More than half of Americans, when they have the opportunity, are reaching for organic products in lieu of conventionally produced ones. According to a study by Thomson Reuters and NPR, 58% of Americans prefer organic foods, and organic preference is highest in consumers younger than 35 years (63%) and with a bachelor’s degree or higher form of education (64%).
Maybe we’re not destined for a world of junk food and soda fountains à la “Idiocracy” after all! In addition to preferring organic products, Americans also want to see food labels indicating that their products are natural and organic. An EcoPulse survey conducted by the Shelton Group, an advertising and research firm that focuses on marketing green products to U.S. shoppers, surveyed 1,013 Americans and found that:
• 25% of consumers prefer to see “100% natural” or “all-natural” on food labels;
• 24% look for “USDA-certified organic” or “100% organic”; and
• 17% like products with labels claiming “Grown in the USA.”

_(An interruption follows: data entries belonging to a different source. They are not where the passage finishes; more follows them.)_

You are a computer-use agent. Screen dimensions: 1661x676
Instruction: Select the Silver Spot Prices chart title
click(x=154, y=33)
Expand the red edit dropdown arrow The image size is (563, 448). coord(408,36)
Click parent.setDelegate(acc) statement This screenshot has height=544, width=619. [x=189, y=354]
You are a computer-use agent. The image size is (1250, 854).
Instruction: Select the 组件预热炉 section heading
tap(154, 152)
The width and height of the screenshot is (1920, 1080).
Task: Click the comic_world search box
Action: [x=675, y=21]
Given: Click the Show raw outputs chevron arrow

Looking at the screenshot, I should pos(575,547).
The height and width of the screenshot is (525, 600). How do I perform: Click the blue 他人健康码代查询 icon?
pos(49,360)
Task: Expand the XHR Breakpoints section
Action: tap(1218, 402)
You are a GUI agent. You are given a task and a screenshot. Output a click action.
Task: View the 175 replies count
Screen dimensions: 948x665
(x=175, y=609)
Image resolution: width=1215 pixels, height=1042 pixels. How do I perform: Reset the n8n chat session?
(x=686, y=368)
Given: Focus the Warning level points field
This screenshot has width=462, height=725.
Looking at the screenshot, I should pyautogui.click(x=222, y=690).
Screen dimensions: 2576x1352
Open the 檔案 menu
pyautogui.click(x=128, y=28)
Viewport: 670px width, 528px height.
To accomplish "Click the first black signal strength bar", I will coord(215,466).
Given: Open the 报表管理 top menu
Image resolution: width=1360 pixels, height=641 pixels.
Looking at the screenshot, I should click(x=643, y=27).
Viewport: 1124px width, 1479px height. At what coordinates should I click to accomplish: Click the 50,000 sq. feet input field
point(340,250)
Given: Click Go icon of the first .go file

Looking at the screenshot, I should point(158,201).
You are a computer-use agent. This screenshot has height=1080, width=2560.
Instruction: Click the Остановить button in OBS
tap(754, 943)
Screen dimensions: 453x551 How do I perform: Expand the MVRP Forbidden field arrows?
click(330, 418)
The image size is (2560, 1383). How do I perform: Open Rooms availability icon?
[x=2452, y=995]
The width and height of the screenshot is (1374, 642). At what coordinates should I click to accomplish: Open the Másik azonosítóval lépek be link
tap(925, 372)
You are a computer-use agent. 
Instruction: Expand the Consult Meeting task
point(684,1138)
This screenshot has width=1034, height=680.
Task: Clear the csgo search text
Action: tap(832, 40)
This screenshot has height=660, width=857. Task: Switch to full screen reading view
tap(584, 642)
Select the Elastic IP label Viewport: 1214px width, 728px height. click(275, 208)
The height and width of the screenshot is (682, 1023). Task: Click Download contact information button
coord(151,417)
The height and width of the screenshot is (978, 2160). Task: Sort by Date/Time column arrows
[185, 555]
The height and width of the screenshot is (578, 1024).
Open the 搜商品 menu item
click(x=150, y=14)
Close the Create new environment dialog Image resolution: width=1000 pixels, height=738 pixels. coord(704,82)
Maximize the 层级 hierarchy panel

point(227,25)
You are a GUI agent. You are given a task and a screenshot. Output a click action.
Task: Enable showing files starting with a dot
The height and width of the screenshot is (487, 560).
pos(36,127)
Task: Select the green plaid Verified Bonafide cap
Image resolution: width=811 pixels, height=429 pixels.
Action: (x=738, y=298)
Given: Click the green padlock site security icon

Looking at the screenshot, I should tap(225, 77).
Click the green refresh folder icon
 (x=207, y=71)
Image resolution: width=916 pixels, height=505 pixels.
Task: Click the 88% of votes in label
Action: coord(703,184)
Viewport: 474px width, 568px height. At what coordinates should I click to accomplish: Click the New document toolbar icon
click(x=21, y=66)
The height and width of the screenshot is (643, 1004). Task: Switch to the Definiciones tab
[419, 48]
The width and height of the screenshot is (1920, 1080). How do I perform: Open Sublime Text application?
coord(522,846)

Organic products’ biggest adversary, however, appears to be cost. Until Gail, our HellaWella Green editor, discovers how to grow money trees (organically, of course), most of us here at HellaWella have embarrassingly light wallets — and it’s probably safe to say that many Americans are the same way, thanks to the recession. Fifty-four percent of Americans surveyed in the Thomson Reuters/NPR study who preferred non-organic foods cited cost as the reason behind that choice.
If you’re one of those 54% who guiltily hurry their shopping carts past the supermarket’s organic section, 24/7 Wall St., a financial news and analysis website, suggested some great solutions, including pick-it-yourself farms, farmers’ markets and food co-ops.
By cutting out the middle man through pick-it-yourself farms and farmers’ markets, and utilizing the discounts available for co-op members, consumers can cut back on those grocery bills and still get the freshest all-natural foods — all while supporting local farmers!